Best Places to See Giant Pandas in ChinaDernière mise à jour le 2018-08-11
Unmistakable and un“bear”ably cute, the giant panda is China’s most iconic non-human resident and a national symbol. Beloved by people all over the world, seeing a giant panda in China is near the top of many visitors’ lists. While intensive conservation efforts have lifted the giant panda from “endangered” to “vulnerable,” seeing this naturally shy bear in the wild is still a rarity. Fortunately, there are several zoos, parks, and breeding centers in China where you can see one of these big furballs up close. Below are our top four recommended spots to visit if panda seeking is on your itinerary while in China.

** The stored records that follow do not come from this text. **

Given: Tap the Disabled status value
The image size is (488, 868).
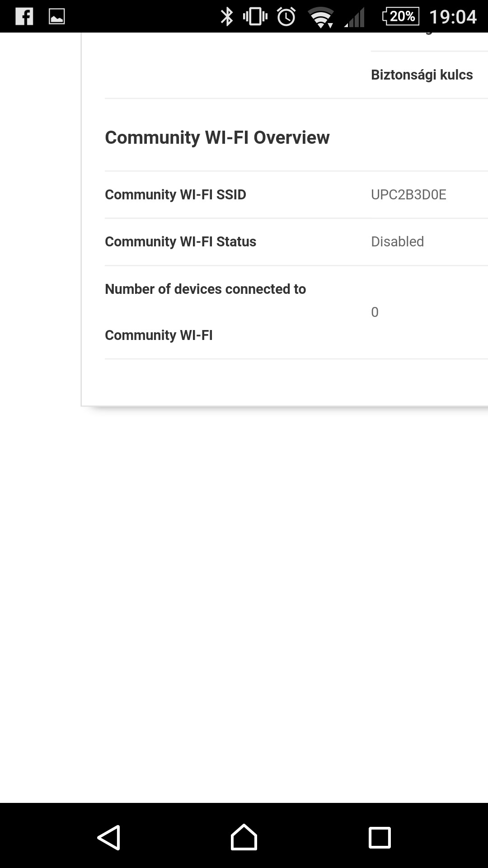Looking at the screenshot, I should point(397,241).
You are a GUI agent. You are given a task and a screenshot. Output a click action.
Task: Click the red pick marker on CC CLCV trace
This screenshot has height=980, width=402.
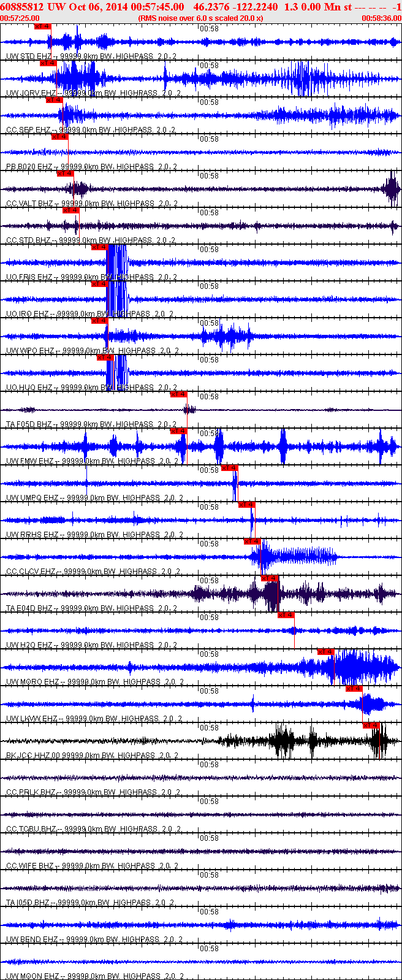pyautogui.click(x=252, y=542)
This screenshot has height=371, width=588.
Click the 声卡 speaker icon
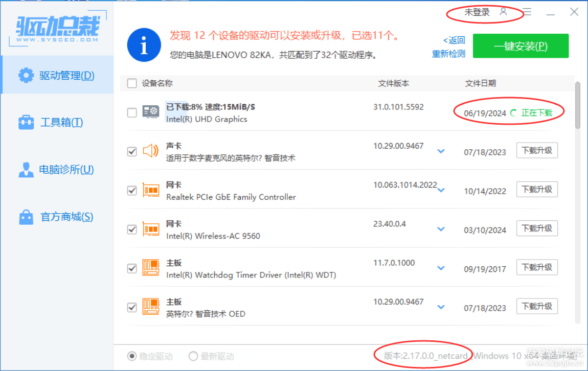point(150,151)
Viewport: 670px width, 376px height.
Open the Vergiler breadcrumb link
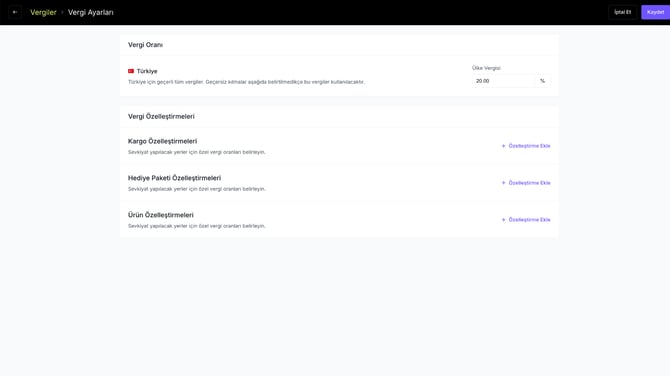tap(43, 12)
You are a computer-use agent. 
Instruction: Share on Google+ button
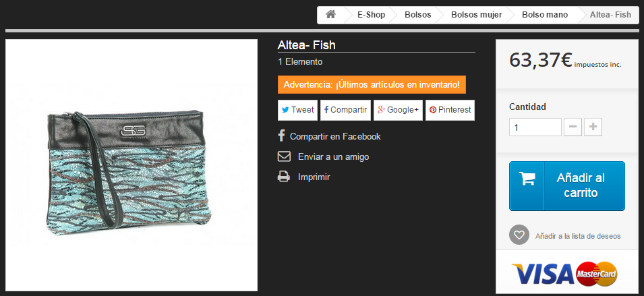pos(398,110)
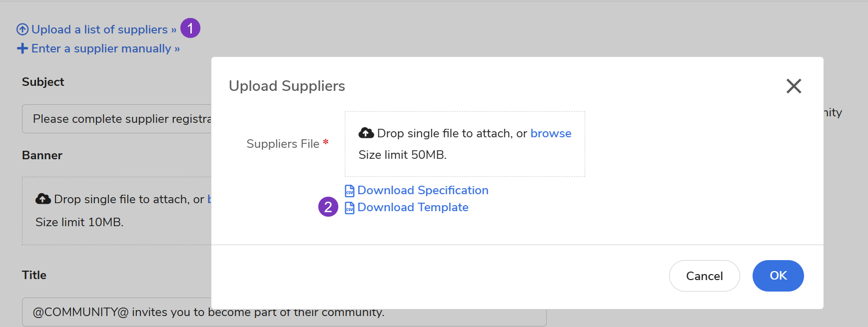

Chengdu Research Base of Giant Panda Breeding
Chengdu is the capital of Sichuan province in the southwest of China and is commonly considered the panda capital of the world. It is famously home to the Chengdu Giant Panda Breeding Research Base, one of the most popular destinations for panda lovers. As its name suggests, this research base focuses on giant panda breeding, part of the broader conservation effort that has been responsible for the increase in China’s panda population in recent years. Located in the northern suburbs of the city, the center is easily accessible and is home to dozens of giant pandas, including a baby panda house and a large panda museum. The center’s goal is to mimic the panda’s natural environment with the hopes of one day releasing its wards into the wild. For that reason, visiting the Chengdu Research Base, and any panda sanctuary in the Chengdu area, is a great option if you want to see pandas in what’s close to their natural habitat. Please note that the Chengdu Research Base does not allow visitors to hold or take pictures with its pandas.
Bifengxia Panda Base
This panda sanctuary is part of the Wolong Nature Reserve, a protected area that covers over 200,000 hectares of land about 2 hours, or 140 km, west of Chengdu. After the main Wolong Panda Breeding Center suffered severe damage as a result of the 2008 Sichuan earthquake, many of its residents and operations were transferred to Bifengxia Panda Base, which now has a population of over 50 pandas. Bifengxia is the largest and most popular outpost of the Wolong Nature Reserve but less crowded than the Chengdu Research Base in the city itself. Here, visitors can watch staff feed and care for cubs in the panda nursery, all within the idyllic setting of a waterfall-filled valley. Although visitors are not able to hold baby pandas at Bifengxia, the center still provides unique views of the animals in a beautiful locale.
Dujiangyan Panda Base
This relatively new panda base, which opened in 2014, is about 70km from Chengdu, or 1.5 hours by car. The Dujiangyan center is unique for its interactive Panda Keeper Program, which allows visitors to volunteer as a panda caretaker for a day. Volunteers assist staff in activities such as cleaning, feeding, and waking the pandas from their naps. This base is a good option for those who want to get up close to pandas.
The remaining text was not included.